Кто же в таком случае может считаться автором?
Как предположение, можно высказать следующую версию. «Неустановленным лицом», предоставившим «Материалы…» С. П. Шевырёву (либо составившим их для каких-то своих целей) был тайный советник Константин Степанович Сербинович (1797–1874) – выпускник Полоцкой иезуитской коллегии, цензор Главного цензурного комитета (1826–1830), редактор Журнала Министерства Народного Просвещения (1833–1856), наконец, директор канцелярии обер-прокурора Св. Синода (1836–1859). В 1853 г. был назначен директором Хозяйственного Управления (с оставлением в прежних должностях). Он принимал активное участие в деле воссоединения с Православной Церковью униатов западных губерний империи, составлял проекты всех основных преобразований в учреждениях духовного ведомства. Ни одно важное дело в годы управления ведомством православного исповедания Н. А. Протасовым не решалось без участия К. С. Сербиновича[716]. По словам дореволюционного исследователя, «К. С. Сербинович был фактотумом графа Протасова, исполнял массы делаемых ему поручений, а сам придумывал их ещё больше». Это был исполнительный чиновник, но в канцелярских делах и в личных сношениях формальный «до педантизма, до мелочности», оставивший в наследство преемникам «Сборник наиболее удачных фраз» для обер-прокурорской переписки с архиереями и министрами[717]. Не будет преувеличением сказать, что К. С. Сербинович целиком и полностью соответствовал образу «идеального чиновника», разумеется, так, как понимал этот образ граф Н. А. Протасов.

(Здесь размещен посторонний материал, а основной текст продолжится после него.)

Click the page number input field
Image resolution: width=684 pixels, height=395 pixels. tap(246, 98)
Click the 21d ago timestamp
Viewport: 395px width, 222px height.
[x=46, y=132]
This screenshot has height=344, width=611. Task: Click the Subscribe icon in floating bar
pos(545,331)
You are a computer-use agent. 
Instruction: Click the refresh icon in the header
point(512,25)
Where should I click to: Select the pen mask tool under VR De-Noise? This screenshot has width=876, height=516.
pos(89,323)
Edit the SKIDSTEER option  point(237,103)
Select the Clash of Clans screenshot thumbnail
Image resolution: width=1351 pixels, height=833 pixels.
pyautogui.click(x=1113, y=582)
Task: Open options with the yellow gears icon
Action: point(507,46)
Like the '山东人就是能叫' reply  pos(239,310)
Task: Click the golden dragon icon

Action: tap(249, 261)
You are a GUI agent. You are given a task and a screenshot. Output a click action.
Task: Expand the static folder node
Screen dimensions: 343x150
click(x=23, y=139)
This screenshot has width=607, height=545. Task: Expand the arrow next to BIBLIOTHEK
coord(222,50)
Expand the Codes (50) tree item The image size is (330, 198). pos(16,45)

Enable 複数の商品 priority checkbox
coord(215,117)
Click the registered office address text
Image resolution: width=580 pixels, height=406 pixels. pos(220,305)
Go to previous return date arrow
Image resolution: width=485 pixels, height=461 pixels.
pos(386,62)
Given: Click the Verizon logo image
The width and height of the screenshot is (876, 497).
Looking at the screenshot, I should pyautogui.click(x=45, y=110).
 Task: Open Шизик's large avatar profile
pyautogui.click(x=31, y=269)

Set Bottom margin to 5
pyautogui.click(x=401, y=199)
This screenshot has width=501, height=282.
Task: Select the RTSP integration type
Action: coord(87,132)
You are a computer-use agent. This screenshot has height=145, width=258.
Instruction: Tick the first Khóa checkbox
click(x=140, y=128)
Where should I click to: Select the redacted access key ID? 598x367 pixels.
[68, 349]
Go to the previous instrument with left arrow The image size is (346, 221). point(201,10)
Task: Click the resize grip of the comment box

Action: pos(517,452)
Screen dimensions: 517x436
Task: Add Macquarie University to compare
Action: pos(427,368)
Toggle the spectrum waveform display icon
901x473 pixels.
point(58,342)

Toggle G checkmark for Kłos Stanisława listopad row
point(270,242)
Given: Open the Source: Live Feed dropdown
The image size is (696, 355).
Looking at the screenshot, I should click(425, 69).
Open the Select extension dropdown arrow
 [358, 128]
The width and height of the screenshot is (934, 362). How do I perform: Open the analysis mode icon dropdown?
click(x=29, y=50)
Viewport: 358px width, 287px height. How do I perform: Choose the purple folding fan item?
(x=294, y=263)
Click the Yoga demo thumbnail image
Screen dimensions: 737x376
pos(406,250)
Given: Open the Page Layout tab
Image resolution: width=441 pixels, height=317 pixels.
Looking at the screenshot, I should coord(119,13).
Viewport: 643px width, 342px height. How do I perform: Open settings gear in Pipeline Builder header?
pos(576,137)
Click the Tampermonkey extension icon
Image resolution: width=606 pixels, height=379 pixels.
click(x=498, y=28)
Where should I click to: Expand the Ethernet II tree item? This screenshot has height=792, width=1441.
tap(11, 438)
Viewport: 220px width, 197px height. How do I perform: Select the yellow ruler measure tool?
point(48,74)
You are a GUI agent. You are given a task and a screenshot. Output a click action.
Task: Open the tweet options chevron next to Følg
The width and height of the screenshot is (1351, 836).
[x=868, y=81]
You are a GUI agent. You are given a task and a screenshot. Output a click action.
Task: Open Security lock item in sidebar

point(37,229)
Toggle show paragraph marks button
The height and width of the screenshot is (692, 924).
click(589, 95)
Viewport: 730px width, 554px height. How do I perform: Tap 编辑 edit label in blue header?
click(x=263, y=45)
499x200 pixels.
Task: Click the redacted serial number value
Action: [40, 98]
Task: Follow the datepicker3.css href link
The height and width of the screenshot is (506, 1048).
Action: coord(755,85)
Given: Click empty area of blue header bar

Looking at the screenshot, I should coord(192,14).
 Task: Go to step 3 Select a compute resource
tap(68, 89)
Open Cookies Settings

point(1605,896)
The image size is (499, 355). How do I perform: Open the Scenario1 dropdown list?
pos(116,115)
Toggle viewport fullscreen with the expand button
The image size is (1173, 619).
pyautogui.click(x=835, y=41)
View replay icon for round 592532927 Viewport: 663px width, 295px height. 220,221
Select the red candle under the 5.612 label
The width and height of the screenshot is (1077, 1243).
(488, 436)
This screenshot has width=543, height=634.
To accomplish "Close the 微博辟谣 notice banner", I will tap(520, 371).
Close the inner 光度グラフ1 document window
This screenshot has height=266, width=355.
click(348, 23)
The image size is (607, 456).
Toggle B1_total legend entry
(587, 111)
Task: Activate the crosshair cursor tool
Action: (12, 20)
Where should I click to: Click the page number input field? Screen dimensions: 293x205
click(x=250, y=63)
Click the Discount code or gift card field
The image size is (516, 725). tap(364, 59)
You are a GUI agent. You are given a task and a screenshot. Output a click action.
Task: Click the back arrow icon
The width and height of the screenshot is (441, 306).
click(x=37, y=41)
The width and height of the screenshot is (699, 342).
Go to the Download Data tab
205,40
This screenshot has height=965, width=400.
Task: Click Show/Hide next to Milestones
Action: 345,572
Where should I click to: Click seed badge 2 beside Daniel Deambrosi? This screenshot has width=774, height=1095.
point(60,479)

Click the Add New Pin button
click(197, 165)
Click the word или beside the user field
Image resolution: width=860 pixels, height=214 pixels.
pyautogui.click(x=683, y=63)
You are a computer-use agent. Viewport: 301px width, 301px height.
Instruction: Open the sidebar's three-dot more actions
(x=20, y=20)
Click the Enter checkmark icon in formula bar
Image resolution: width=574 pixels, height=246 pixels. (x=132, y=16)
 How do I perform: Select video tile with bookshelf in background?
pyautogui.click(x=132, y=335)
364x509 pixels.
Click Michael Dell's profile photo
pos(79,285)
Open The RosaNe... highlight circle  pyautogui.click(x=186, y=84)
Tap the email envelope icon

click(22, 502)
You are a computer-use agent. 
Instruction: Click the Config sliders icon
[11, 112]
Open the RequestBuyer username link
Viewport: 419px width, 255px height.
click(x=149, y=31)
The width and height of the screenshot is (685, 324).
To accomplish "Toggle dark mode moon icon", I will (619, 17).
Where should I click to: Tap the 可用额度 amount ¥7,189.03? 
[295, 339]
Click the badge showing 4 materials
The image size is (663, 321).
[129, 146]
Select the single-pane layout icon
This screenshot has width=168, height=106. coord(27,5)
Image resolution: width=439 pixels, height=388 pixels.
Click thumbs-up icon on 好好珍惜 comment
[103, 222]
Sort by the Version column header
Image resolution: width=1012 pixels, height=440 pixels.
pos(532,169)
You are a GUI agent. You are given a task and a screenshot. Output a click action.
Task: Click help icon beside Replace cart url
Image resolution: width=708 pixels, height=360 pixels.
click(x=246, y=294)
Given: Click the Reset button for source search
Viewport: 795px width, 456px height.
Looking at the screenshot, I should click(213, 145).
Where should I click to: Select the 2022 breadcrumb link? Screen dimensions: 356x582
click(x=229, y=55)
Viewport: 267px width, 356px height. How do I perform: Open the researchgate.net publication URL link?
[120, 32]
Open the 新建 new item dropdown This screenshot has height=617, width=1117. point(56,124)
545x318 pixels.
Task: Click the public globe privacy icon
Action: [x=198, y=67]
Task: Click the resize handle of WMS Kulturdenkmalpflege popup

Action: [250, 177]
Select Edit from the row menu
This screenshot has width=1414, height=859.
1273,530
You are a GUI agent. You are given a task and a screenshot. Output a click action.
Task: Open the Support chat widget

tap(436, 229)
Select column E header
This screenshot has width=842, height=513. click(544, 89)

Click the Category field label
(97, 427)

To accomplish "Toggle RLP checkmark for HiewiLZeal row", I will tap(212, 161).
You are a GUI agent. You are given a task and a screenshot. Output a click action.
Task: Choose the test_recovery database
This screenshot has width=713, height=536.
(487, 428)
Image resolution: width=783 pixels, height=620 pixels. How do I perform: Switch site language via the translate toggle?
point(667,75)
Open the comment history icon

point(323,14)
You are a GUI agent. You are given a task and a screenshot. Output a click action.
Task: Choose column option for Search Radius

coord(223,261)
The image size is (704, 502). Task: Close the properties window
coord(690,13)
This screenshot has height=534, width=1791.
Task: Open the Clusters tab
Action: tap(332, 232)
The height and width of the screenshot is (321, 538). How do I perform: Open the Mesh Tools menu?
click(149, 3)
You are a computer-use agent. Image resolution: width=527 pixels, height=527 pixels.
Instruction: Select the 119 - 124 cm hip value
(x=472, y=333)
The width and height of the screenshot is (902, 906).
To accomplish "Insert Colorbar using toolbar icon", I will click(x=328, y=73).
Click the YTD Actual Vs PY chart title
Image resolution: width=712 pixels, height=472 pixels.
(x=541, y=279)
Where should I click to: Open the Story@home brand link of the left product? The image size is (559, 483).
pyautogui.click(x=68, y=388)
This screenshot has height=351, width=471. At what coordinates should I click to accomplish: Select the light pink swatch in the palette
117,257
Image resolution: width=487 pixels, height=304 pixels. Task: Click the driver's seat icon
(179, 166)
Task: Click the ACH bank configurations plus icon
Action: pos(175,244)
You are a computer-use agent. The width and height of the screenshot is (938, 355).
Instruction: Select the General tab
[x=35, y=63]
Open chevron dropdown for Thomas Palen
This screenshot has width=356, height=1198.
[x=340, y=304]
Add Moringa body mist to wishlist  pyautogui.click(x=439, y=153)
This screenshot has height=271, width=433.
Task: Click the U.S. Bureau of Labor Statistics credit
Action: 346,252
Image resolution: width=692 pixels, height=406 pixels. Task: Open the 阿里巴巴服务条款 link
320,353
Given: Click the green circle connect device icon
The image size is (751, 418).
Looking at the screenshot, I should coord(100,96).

Следует также помнить о том, что с 1841 г. К. С. Сербинович являлся почётным членом Петербургской Академии наук, по научным и литературным делам будучи хорошо знаком со С. П. Шевырёвым. У них были общие знакомые, к тому же С. П. Шевырёв с 1847 г. и сам являлся членом Петербургской Академии наук. И тот, и другой могут быть названы «рапсодами» николаевской эпохи, единомышленниками и апологетами Николая I. Поэтому, полагаю, ничего удивительного нет в том, что у С. П. Шевырёва оказались в архиве «Материалы…», подготовленные К. С. Сербиновичем и касавшиеся биографии одного из тех, кого император называл верным своим слугой[718]. Можно предположить, что «Материалы…» попали к нему «по знакомству» (К. С. Сербинович не мог не знать о приязненных отношениях, существовавших между профессором и графом).
Есть и ещё одно обстоятельство, о котором следует упомянуть, говоря об авторстве интересующих нас «Материалов…». В фонде К. С. Сербиновича, хранящемся в Отделе рукописей и редких книг РНБ (Ф. 690), сохранилась его собственноручная «Заметка о смерти и погребении Николая Александровича Протасова», датируемая 1855 г.